Broadscale production of wattle seed to address salinity: potential and constraints
Olsen & Vickery, PO Box 357, Waroona, Western Australia 6215
Edible Acacia seed, or ‘wattle seed’, is a potential commercial crop that could provide land management benefits in low- to medium-rainfall agricultural areas in southern Australia. A review of wattle seed on behalf of the Joint Venture Agroforestry Program found that large markets for food ingredients are out of reach for existing wattle seed production systems, due to the high harvesting cost. Lowering the cost to a level competitive with other large-scale food crops will require development of a new production system that integrates crop layout, harvesting method and species selection.
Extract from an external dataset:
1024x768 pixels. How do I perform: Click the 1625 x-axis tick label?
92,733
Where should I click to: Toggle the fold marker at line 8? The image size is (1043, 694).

An efficient harvester is likely to have many features in common with modern cereal crop headers: light weight, continuously moving, straddling the crop, and a wide intake to maximise the tonnage harvested per operating hour. Species best suited to such a harvesting system would be short, compact and erect, bear their seeds near the top of the plant, have a high ratio of seed production to vegetative growth, and be suited to growing at high density. A plant with these characteristics would be very different from the tall, spreading shrubs currently used for edible seed production. A first step towards building a large-scale wattle seed industry would be to explore the abundant genetic resource of this genus for species with desirable characteristics for low-cost production.